Output the records exactly, every one of them.
*** Opening Study material ***
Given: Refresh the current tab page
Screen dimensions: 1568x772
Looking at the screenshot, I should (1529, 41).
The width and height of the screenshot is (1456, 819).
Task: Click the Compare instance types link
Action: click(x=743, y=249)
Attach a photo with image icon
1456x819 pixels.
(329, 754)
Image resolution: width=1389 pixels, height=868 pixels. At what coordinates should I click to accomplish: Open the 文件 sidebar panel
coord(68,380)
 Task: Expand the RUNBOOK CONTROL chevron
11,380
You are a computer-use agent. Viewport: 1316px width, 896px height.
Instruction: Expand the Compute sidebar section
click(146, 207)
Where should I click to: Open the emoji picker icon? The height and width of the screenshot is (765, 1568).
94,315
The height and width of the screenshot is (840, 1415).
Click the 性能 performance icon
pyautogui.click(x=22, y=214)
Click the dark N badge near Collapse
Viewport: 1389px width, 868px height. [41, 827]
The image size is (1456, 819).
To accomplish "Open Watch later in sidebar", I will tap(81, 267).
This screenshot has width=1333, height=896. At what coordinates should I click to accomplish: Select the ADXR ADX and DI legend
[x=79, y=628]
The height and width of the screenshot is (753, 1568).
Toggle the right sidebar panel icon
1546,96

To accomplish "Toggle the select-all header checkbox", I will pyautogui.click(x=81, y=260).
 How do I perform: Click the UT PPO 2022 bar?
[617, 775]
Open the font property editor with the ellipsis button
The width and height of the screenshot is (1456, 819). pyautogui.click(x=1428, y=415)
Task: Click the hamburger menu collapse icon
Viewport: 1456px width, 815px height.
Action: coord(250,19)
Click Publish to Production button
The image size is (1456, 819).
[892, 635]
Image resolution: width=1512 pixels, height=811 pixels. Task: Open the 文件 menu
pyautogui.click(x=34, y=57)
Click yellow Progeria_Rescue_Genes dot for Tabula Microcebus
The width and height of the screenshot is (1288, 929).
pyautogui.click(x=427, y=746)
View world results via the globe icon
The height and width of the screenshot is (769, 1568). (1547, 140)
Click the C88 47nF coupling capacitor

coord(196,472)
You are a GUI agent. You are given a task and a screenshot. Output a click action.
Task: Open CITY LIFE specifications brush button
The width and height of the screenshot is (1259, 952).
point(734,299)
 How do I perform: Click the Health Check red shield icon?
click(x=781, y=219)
*** Closing Study material ***
--- Response to the exercise ---
Given: Refresh the current tab page
Screen dimensions: 1568x772
Looking at the screenshot, I should (1529, 41).
The width and height of the screenshot is (1456, 819).
Task: Click the Compare instance types link
Action: click(x=743, y=249)
Attach a photo with image icon
1456x819 pixels.
(329, 754)
Image resolution: width=1389 pixels, height=868 pixels. At what coordinates should I click to accomplish: Open the 文件 sidebar panel
coord(68,380)
 Task: Expand the RUNBOOK CONTROL chevron
11,380
You are a computer-use agent. Viewport: 1316px width, 896px height.
Instruction: Expand the Compute sidebar section
click(146, 207)
Where should I click to: Open the emoji picker icon? The height and width of the screenshot is (765, 1568).
94,315
The height and width of the screenshot is (840, 1415).
Click the 性能 performance icon
pyautogui.click(x=22, y=214)
Click the dark N badge near Collapse
Viewport: 1389px width, 868px height. [41, 827]
The image size is (1456, 819).
To accomplish "Open Watch later in sidebar", I will tap(81, 267).
This screenshot has width=1333, height=896. At what coordinates should I click to accomplish: Select the ADXR ADX and DI legend
[x=79, y=628]
The height and width of the screenshot is (753, 1568).
Toggle the right sidebar panel icon
1546,96

To accomplish "Toggle the select-all header checkbox", I will pyautogui.click(x=81, y=260).
 How do I perform: Click the UT PPO 2022 bar?
[617, 775]
Open the font property editor with the ellipsis button
The width and height of the screenshot is (1456, 819). pyautogui.click(x=1428, y=415)
Task: Click the hamburger menu collapse icon
Viewport: 1456px width, 815px height.
Action: coord(250,19)
Click Publish to Production button
The image size is (1456, 819).
[892, 635]
Image resolution: width=1512 pixels, height=811 pixels. Task: Open the 文件 menu
pyautogui.click(x=34, y=57)
Click yellow Progeria_Rescue_Genes dot for Tabula Microcebus
The width and height of the screenshot is (1288, 929).
pyautogui.click(x=427, y=746)
View world results via the globe icon
The height and width of the screenshot is (769, 1568). (1547, 140)
Click the C88 47nF coupling capacitor

coord(196,472)
You are a GUI agent. You are given a task and a screenshot. Output a click action.
Task: Open CITY LIFE specifications brush button
The width and height of the screenshot is (1259, 952).
point(734,299)
 How do I perform: Click the Health Check red shield icon?
click(x=781, y=219)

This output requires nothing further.